■ Directions for this task: Lines before the one containing "Instruction: Switch to four-grid video layout" are not wanted. Transcribe that line and all after it exactly, to the end of the entries.

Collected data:
============================================================
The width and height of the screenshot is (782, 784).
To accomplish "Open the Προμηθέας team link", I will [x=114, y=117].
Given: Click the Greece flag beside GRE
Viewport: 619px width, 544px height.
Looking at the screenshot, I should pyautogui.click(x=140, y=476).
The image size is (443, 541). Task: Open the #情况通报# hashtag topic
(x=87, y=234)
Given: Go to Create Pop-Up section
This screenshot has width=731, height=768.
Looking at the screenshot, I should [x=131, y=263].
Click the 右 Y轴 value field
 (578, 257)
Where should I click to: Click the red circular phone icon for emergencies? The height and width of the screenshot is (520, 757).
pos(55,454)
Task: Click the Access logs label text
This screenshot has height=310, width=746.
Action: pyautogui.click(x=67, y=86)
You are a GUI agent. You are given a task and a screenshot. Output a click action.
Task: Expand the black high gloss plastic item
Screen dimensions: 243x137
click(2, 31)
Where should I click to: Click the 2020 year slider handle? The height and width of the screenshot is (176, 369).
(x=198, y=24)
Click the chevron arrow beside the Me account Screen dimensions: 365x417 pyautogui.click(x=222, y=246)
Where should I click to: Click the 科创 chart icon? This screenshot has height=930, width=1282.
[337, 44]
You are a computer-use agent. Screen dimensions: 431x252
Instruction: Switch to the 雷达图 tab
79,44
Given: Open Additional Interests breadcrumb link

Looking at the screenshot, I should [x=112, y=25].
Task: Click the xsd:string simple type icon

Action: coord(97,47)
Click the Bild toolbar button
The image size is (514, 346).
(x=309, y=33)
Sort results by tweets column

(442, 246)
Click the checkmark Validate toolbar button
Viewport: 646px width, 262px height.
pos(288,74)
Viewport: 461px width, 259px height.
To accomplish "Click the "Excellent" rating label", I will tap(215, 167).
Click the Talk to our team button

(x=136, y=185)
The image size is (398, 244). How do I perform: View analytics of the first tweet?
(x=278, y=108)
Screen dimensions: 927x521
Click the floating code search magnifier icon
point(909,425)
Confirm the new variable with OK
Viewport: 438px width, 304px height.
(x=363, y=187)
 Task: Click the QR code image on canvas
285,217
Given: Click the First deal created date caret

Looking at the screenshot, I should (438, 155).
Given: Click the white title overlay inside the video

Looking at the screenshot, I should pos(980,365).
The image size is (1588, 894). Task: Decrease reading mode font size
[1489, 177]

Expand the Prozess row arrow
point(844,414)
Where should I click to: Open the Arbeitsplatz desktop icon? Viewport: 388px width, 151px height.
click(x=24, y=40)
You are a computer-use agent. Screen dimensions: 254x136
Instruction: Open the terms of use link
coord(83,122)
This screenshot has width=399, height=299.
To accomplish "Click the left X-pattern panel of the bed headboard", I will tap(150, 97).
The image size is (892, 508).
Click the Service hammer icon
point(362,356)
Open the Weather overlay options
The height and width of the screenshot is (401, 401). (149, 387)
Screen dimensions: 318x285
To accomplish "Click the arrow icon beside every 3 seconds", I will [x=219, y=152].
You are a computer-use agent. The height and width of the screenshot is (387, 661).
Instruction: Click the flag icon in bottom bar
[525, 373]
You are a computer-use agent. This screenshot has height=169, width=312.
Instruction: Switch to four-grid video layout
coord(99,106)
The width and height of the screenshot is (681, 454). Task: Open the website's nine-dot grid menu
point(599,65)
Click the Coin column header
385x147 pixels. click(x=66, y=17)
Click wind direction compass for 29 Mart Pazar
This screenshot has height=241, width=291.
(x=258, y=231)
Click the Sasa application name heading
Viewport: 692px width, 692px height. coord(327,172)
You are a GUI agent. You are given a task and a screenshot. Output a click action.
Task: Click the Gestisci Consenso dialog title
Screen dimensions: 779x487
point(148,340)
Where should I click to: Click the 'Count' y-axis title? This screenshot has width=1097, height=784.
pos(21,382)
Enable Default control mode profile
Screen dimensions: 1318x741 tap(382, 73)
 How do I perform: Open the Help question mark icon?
============================================================
■ Written answer:
Instruction: Switch to four-grid video layout
coord(99,106)
The width and height of the screenshot is (681, 454). Task: Open the website's nine-dot grid menu
point(599,65)
Click the Coin column header
385x147 pixels. click(x=66, y=17)
Click wind direction compass for 29 Mart Pazar
This screenshot has height=241, width=291.
(x=258, y=231)
Click the Sasa application name heading
Viewport: 692px width, 692px height. coord(327,172)
You are a GUI agent. You are given a task and a screenshot. Output a click action.
Task: Click the Gestisci Consenso dialog title
Screen dimensions: 779x487
point(148,340)
Where should I click to: Click the 'Count' y-axis title? This screenshot has width=1097, height=784.
pos(21,382)
Enable Default control mode profile
Screen dimensions: 1318x741 tap(382, 73)
 How do I perform: Open the Help question mark icon?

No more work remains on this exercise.